Task goal
Copy every line from the records that holds the word "computer".
**** Source material
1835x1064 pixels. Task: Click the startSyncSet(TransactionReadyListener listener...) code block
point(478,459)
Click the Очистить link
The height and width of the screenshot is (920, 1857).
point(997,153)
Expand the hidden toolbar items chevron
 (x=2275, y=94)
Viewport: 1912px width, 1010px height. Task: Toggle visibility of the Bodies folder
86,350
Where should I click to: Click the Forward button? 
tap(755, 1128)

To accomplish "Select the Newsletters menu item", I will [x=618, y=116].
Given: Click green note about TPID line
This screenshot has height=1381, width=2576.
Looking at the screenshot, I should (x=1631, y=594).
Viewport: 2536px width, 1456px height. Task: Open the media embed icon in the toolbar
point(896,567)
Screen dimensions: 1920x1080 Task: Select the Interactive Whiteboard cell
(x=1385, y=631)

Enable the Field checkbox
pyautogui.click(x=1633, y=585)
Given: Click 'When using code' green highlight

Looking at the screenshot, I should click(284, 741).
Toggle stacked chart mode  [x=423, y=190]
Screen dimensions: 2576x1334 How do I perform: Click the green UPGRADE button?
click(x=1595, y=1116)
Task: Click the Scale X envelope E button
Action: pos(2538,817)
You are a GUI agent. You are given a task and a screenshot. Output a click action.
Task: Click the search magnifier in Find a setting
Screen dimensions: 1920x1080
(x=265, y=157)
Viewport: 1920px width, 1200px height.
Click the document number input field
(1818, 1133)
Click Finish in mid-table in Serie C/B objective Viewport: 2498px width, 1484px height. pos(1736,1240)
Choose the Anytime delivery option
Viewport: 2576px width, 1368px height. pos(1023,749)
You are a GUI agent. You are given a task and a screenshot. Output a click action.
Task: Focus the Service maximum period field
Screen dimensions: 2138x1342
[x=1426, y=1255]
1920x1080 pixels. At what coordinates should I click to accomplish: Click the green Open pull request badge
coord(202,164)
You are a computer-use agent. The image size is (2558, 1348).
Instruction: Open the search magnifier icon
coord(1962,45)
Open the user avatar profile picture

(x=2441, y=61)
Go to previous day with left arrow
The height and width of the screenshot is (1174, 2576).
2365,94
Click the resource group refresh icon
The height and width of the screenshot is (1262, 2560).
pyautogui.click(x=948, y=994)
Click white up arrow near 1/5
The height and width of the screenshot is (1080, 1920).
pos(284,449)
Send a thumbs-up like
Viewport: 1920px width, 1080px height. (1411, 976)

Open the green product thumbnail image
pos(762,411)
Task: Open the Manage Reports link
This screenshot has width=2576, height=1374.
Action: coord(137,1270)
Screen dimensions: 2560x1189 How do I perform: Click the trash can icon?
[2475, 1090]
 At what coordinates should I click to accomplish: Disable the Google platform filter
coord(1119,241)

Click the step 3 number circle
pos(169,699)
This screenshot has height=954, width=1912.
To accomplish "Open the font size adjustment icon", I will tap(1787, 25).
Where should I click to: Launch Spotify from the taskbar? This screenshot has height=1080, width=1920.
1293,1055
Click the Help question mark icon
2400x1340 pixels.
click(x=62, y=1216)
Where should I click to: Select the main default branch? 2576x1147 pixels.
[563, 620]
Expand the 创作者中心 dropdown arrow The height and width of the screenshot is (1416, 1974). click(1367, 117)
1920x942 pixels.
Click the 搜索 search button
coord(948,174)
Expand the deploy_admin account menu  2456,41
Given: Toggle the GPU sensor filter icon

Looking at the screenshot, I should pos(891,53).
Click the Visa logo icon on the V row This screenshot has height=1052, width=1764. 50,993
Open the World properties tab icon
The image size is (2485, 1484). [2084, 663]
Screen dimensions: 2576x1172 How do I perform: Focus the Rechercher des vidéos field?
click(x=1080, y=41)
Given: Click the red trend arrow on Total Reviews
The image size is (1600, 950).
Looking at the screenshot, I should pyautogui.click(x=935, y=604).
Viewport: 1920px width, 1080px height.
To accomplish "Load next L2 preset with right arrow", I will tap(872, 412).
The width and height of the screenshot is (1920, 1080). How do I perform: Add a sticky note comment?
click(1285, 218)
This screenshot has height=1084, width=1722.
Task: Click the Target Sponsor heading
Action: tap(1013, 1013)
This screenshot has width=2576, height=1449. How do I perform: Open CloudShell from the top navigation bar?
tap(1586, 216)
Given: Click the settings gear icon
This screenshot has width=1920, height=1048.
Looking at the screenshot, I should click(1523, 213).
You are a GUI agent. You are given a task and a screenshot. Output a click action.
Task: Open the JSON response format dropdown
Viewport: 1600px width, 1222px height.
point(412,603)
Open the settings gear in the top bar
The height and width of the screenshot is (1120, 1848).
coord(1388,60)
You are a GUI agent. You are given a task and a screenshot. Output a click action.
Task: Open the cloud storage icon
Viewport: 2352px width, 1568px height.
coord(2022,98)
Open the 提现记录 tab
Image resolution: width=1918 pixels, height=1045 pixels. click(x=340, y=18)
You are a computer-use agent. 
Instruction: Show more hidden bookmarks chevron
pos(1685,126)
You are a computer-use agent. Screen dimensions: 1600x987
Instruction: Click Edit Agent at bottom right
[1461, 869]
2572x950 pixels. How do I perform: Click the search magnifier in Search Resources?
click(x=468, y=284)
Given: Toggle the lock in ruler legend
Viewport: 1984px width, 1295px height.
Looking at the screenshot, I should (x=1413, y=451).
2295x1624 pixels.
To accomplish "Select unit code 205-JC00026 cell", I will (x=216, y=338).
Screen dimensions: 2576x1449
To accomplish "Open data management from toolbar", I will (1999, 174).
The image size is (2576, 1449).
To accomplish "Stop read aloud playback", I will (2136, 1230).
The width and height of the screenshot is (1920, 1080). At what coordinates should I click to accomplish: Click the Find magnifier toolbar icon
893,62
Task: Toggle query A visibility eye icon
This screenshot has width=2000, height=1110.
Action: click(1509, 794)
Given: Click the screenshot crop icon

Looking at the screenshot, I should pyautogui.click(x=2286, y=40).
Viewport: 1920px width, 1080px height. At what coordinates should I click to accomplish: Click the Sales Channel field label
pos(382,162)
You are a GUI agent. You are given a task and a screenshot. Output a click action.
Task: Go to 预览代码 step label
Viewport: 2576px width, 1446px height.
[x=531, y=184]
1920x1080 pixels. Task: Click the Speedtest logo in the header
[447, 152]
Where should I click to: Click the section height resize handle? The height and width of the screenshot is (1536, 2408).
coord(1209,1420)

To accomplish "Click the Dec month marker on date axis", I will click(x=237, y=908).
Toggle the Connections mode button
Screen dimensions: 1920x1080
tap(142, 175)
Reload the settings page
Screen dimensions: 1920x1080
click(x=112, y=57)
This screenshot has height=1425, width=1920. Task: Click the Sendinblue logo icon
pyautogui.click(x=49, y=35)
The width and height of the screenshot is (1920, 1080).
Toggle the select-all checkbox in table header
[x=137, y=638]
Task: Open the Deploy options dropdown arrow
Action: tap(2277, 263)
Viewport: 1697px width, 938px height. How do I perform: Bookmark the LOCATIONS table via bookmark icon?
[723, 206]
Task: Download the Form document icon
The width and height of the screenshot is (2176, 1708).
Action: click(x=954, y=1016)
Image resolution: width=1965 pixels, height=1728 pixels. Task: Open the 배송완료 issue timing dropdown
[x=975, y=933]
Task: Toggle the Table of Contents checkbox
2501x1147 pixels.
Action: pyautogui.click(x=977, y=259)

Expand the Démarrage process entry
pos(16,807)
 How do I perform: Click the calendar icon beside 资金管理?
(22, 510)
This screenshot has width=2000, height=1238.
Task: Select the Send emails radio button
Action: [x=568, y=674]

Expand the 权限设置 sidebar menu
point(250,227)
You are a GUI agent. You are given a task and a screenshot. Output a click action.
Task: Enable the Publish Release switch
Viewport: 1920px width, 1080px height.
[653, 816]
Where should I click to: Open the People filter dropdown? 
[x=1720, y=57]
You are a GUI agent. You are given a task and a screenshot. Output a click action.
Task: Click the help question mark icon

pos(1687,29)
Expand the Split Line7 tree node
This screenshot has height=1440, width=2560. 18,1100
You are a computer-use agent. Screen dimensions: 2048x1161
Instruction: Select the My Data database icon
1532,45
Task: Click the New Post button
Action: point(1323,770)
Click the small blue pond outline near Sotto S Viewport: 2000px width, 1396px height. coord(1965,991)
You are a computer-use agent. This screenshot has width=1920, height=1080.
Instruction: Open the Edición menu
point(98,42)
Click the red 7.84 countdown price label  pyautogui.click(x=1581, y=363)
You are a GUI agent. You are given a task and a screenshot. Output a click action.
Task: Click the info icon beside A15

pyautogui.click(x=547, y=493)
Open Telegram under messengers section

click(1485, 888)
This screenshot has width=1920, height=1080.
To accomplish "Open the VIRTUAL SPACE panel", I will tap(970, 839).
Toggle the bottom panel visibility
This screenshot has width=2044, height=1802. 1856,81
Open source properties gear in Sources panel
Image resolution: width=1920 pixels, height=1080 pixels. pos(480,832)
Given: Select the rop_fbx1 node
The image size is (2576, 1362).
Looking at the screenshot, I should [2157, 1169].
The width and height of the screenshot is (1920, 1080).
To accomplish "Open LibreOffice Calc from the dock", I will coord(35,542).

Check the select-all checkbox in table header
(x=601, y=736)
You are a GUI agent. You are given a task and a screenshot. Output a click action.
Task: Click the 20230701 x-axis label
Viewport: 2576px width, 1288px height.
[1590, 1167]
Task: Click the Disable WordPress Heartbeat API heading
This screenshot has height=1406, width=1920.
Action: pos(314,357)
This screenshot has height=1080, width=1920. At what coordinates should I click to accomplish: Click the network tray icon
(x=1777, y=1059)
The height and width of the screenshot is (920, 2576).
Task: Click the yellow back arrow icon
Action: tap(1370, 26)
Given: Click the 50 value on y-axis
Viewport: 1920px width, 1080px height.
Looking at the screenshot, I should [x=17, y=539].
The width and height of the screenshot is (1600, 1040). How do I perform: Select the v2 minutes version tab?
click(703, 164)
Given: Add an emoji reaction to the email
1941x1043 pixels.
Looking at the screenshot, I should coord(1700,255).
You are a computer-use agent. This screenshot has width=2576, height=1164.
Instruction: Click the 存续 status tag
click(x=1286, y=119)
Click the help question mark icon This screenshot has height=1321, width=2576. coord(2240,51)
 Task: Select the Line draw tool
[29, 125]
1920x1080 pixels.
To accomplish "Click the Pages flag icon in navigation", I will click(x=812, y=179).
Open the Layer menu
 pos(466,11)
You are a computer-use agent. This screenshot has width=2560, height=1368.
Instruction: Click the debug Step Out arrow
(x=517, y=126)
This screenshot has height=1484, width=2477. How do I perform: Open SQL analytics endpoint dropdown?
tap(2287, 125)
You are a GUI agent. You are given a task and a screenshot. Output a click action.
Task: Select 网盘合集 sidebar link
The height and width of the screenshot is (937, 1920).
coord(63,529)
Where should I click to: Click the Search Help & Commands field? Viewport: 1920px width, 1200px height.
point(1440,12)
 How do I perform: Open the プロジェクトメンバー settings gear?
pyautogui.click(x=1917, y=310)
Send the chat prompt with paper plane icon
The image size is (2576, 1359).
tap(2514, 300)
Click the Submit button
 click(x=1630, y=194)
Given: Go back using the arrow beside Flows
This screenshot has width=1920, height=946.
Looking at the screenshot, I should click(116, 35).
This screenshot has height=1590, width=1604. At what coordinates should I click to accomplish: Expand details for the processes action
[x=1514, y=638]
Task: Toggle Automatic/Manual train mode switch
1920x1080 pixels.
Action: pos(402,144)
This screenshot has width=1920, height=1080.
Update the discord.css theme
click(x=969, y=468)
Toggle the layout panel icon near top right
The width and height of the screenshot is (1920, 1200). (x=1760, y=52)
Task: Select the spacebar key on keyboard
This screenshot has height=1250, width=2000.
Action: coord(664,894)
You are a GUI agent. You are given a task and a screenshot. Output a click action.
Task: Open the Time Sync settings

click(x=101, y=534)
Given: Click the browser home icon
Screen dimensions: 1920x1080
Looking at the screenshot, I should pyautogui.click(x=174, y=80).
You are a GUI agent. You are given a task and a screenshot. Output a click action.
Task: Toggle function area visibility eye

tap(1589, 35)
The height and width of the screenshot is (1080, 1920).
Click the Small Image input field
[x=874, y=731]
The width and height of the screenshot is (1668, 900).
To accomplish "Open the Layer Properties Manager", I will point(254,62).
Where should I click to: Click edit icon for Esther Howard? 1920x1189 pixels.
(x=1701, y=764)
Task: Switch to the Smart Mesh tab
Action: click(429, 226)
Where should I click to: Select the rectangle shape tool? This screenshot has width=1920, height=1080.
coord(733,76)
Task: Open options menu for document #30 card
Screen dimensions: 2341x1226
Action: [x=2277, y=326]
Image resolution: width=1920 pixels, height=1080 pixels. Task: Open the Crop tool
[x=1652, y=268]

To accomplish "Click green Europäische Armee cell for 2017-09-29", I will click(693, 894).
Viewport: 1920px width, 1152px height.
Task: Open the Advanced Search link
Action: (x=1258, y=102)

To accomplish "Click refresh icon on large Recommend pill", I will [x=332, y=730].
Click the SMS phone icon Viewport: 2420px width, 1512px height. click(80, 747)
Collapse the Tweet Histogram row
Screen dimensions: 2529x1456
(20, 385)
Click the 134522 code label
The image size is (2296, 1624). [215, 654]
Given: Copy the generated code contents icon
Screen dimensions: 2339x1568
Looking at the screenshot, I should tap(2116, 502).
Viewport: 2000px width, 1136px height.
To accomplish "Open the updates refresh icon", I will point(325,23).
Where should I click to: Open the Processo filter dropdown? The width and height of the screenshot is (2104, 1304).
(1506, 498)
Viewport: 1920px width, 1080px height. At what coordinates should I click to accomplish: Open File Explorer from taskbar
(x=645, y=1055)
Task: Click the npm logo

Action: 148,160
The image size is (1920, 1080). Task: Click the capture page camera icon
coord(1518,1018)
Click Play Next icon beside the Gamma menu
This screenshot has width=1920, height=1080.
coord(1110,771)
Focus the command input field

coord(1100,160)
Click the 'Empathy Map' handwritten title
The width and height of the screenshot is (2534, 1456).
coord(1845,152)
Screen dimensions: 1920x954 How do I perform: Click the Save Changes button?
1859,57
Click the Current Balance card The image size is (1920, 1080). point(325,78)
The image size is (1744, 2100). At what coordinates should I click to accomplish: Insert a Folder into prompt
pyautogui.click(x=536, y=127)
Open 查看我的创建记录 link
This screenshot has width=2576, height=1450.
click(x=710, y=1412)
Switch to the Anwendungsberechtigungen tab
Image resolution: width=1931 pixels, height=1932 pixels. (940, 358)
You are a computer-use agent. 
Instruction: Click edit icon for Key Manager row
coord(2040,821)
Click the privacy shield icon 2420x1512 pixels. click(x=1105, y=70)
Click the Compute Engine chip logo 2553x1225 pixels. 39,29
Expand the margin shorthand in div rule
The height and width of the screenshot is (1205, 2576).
********
The completed task
You are a computer-use agent. The image size is (2558, 1348).
You are a computer-use agent. 
You are a computer-use agent. Screen dimensions: 1600x987
You are a computer-use agent. Screen dimensions: 2048x1161
You are a computer-use agent. This screenshot has width=1920, height=1080.
You are a computer-use agent. This screenshot has width=2576, height=1164.
You are a computer-use agent. This screenshot has width=2560, height=1368.
You are a computer-use agent. 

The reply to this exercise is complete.